▶ _Given data_:
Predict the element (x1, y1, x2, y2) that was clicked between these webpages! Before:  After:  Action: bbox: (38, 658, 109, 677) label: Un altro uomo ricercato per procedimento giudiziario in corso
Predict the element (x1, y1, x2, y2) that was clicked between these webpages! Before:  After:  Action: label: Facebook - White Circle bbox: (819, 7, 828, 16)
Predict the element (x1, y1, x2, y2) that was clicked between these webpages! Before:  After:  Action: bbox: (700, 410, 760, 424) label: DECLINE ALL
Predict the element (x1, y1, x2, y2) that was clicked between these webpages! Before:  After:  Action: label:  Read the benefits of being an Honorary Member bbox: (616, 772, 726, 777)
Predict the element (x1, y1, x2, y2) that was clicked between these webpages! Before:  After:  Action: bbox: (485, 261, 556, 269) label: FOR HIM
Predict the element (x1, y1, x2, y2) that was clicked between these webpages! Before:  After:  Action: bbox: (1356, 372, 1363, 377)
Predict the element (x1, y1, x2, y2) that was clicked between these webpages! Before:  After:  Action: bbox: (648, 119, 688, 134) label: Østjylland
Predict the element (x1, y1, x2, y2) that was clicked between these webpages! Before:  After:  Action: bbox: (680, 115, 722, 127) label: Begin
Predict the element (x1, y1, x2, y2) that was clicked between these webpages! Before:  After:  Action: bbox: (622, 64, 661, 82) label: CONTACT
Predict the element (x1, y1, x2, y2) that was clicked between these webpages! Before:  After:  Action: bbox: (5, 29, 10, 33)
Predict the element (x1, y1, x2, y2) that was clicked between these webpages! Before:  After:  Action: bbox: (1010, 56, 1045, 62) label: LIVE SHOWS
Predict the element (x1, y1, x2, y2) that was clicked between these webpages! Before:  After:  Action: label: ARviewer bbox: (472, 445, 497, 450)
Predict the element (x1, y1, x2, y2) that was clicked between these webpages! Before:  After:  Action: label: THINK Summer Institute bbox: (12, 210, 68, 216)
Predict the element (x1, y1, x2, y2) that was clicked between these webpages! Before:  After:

▶ _Task brief_:
Rewrite all of the records above, changing "Predict" to "Identify" and leaving the rest unchanged.

▶ _Response to the task_:
Identify the element (x1, y1, x2, y2) that was clicked between these webpages! Before:  After:  Action: bbox: (38, 658, 109, 677) label: Un altro uomo ricercato per procedimento giudiziario in corso
Identify the element (x1, y1, x2, y2) that was clicked between these webpages! Before:  After:  Action: label: Facebook - White Circle bbox: (819, 7, 828, 16)
Identify the element (x1, y1, x2, y2) that was clicked between these webpages! Before:  After:  Action: bbox: (700, 410, 760, 424) label: DECLINE ALL
Identify the element (x1, y1, x2, y2) that was clicked between these webpages! Before:  After:  Action: label:  Read the benefits of being an Honorary Member bbox: (616, 772, 726, 777)
Identify the element (x1, y1, x2, y2) that was clicked between these webpages! Before:  After:  Action: bbox: (485, 261, 556, 269) label: FOR HIM
Identify the element (x1, y1, x2, y2) that was clicked between these webpages! Before:  After:  Action: bbox: (1356, 372, 1363, 377)
Identify the element (x1, y1, x2, y2) that was clicked between these webpages! Before:  After:  Action: bbox: (648, 119, 688, 134) label: Østjylland
Identify the element (x1, y1, x2, y2) that was clicked between these webpages! Before:  After:  Action: bbox: (680, 115, 722, 127) label: Begin
Identify the element (x1, y1, x2, y2) that was clicked between these webpages! Before:  After:  Action: bbox: (622, 64, 661, 82) label: CONTACT
Identify the element (x1, y1, x2, y2) that was clicked between these webpages! Before:  After:  Action: bbox: (5, 29, 10, 33)
Identify the element (x1, y1, x2, y2) that was clicked between these webpages! Before:  After:  Action: bbox: (1010, 56, 1045, 62) label: LIVE SHOWS
Identify the element (x1, y1, x2, y2) that was clicked between these webpages! Before:  After:  Action: label: ARviewer bbox: (472, 445, 497, 450)
Identify the element (x1, y1, x2, y2) that was clicked between these webpages! Before:  After:  Action: label: THINK Summer Institute bbox: (12, 210, 68, 216)
Identify the element (x1, y1, x2, y2) that was clicked between these webpages! Before:  After:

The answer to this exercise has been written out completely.